Peer Christian Stuwe – Ein Dolmetscher der Sprache der Dinge / Dr. Ursula Franke in: Die Ästhetik des Profanen
Die Rede von der Sprache oder besser den Sprachen der Kunst ist uns vertraut. Konrad Fiedler (1841-1895) vergleicht in seiner Abhandlung „Über den Ursprung der künstlerischen Tätigkeit“ (1887) die künstlerische Tätigkeit mit der Sprache. Künstlerische Tätigkeit und Sprache sind gleich ursprünglich.

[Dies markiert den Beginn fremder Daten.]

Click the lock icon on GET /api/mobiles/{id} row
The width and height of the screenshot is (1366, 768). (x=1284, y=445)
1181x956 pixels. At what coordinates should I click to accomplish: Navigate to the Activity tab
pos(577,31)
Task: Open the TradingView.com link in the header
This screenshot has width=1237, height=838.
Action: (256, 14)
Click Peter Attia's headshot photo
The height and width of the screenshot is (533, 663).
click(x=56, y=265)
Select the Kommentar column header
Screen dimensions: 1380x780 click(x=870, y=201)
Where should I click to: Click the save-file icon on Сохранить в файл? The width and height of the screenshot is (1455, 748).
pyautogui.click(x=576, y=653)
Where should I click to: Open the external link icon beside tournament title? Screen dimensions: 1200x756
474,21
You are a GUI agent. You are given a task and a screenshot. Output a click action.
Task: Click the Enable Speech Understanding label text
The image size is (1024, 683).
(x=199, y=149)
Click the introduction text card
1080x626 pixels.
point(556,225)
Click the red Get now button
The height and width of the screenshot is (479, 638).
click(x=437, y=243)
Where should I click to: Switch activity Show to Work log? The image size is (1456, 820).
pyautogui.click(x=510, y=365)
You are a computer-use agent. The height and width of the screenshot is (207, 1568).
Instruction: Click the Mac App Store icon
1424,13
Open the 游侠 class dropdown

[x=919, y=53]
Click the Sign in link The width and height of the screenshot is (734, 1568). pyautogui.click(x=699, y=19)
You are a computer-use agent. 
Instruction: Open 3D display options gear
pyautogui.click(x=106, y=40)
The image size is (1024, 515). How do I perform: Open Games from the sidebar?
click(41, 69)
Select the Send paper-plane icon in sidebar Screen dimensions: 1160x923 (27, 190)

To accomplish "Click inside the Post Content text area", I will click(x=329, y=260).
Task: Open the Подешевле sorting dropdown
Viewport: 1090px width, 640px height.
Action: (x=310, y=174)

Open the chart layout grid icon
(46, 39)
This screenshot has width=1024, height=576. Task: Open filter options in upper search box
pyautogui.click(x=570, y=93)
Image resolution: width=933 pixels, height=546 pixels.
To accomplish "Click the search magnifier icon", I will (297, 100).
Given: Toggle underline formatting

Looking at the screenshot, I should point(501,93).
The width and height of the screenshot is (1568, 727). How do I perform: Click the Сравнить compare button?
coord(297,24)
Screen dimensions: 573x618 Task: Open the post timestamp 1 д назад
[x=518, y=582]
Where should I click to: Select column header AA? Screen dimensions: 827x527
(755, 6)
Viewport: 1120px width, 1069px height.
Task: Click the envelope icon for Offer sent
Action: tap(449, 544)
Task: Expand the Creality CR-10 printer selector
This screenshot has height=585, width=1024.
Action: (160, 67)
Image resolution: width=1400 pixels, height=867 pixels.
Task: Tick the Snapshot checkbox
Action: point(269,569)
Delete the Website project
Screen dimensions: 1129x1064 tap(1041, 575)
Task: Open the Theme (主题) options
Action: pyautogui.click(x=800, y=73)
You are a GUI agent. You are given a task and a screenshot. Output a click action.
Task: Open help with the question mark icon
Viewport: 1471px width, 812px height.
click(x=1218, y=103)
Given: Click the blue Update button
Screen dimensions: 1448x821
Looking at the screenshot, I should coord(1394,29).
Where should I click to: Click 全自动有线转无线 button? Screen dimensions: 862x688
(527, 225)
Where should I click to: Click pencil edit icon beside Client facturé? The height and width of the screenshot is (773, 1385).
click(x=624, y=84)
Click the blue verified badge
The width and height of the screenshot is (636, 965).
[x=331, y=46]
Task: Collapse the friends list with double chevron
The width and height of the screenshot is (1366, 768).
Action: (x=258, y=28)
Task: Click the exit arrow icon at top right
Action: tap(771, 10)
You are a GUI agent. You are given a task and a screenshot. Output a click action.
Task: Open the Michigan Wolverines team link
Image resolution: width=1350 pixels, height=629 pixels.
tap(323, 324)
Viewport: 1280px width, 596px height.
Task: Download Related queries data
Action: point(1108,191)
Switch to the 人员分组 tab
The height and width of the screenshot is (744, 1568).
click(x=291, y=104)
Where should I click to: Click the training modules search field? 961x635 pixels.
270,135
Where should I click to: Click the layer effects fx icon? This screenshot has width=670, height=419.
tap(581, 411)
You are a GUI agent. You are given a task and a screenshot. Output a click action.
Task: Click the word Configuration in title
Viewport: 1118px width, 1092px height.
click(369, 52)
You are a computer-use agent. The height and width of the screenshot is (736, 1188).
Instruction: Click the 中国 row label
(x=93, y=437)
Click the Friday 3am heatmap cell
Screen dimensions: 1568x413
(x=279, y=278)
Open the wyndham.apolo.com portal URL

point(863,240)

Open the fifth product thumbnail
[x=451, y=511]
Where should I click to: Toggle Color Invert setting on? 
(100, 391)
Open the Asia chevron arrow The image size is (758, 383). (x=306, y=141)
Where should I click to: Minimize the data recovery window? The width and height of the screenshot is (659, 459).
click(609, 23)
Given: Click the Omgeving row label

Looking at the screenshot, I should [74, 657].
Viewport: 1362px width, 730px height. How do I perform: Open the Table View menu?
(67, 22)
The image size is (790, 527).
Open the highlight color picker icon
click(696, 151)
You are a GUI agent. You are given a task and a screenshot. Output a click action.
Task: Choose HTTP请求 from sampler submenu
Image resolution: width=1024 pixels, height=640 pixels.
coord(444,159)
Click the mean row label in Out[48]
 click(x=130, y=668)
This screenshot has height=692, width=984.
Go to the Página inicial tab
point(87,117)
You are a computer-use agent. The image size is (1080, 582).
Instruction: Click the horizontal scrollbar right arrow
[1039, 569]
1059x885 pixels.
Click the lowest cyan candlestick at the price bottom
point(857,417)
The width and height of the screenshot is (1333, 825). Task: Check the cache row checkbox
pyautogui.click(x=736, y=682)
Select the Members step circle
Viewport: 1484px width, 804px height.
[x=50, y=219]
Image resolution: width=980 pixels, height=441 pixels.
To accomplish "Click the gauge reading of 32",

Während unsere Sprache das Medium ist, in dem wir irgendeinen Gegenstand, Tisch, Baum, Berg bezeichnen, artikulieren die Künste jenseits der Worte liegende Vorstellungen und Erfahrungen: Die bildenden Künste arbeiten an der Sichtbarkeit der Welt. Nelson Goodman (1906-1998) thematisiert in seinem kunsttheoretischen Hauptwerk „Languages of Art“ (1968) die Bedingungen der bildlichen Repräsentation in den Künsten. Die bildenden Künste vergegenwärtigen eine spezifische Art der symbolischen Bezugnahme auf die Welt, eine Bezugnahme, die von Goodman als „Ways of Worldmaking“ (1978) aufgefasst und in ihrer Eigenart untersucht wird.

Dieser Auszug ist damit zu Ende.